Let's start with looking at Bell's formulation of the problem formulated with classic probability theory. While his choice of probability space is generic, his random variables on the other hand are very special. The concept of locality is translated into what those random variables may or may not depend on and this constrain is crucial in proving the theorem of the classical limit. In literature this condition on probability is called Bell locality, or factorizability and shared by all inequalities of this type. Conversely losing that constrain breaks the inequality since probability theory itself knows no such limits.
It is also very enlightening to check the counter example which shows how QT violates the inequality, e.g. for the CHSH case. It is a very easy derivation describing how the correlations come to be... so let's check what happens there from a probability theory perspective. And indeed it's pretty standard stuff. Probabilities are calculated from an object of the generic form ##|\langle a|i\rangle|^2## and in order for this to produce valid probabilities this must be part of a stochastic matrix - one of the classics of probability theory (if we expand the ##|i\rangle## states into a basis). These are normally introduced for Markov chains and stochastic processes. So this implicitly defined discrete time Markov process is used to model the measurements in CHSH and is indeed all it needs to violate the inequality. It is important to note the crucial difference to the classic limit is that here the process isn't local and practically allows the settings of both detectors to communicate with the underlying state during the transition - i.e. it bluntly ignores Bell's locality.
It may be noteworthy to mention that in this case the stochastic matrix is still restricted by the rules of QT, while for a general Markov process any stochastic matrix is valid. So without QT we can see that Markovs theory is not only able to violate Bell's inequality but can do so maximally well beyond Tsirelson's bound.
The matrix taken as it is however, is a little untypical. It does not transition from the entire ensemble space onto itself (like one would expect it to for a usual Markov process) but instead takes only a discrete subset of the state space - only ensembles composed of the states |i⟩ and no superpositions thereof) and transitions these onto ensembles composed of |a⟩ states. However QT guarantees that post measurement only eigenstates of the observable operator survive while the initial basis can be chosen at will and so we have a stochastic matrix for every choice. Both together uniquely specify the full Markov kernel (of which the stochastic matrix is just an extract) of a process transitioning any initial ensemble onto the ensembles after measurement (the entire state space is too large to allow a matrix depiction) .

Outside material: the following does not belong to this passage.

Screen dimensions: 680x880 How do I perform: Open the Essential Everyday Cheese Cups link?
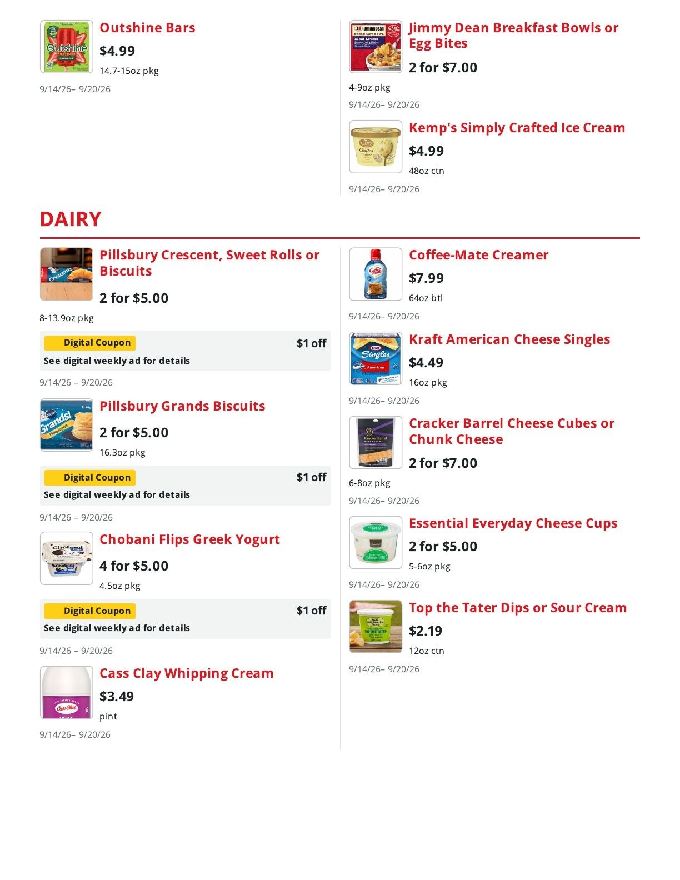click(513, 523)
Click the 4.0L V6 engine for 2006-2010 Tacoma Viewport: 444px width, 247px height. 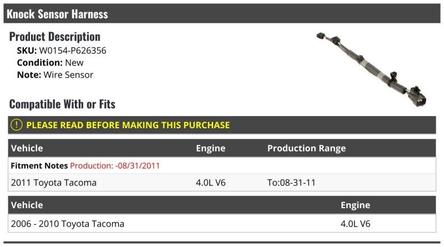[x=355, y=224]
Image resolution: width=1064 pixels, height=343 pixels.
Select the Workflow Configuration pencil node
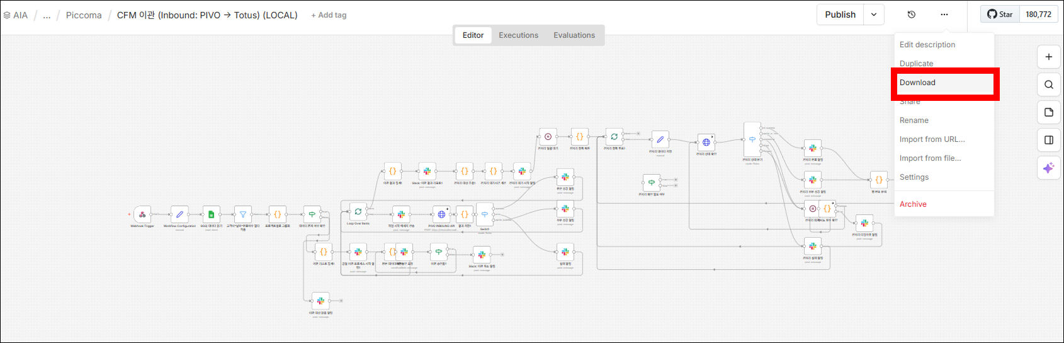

Anyhow, that process is peculiar in that it reaches detailed balance (equilibrium) after a single step: a second application does not change the resulting ensemble any further - so it looks like the limit of some underlying process. Generally it is indeed very unusual to express measurement via a process as opposed to a simple random variable (like Bell did). The latter are always compatible with each other, while the prior usually are not - i.e. different processes transitioning the very same system and its state normally don't commute.
So, like how do people get the idea that any of this invalidates classic probability theory?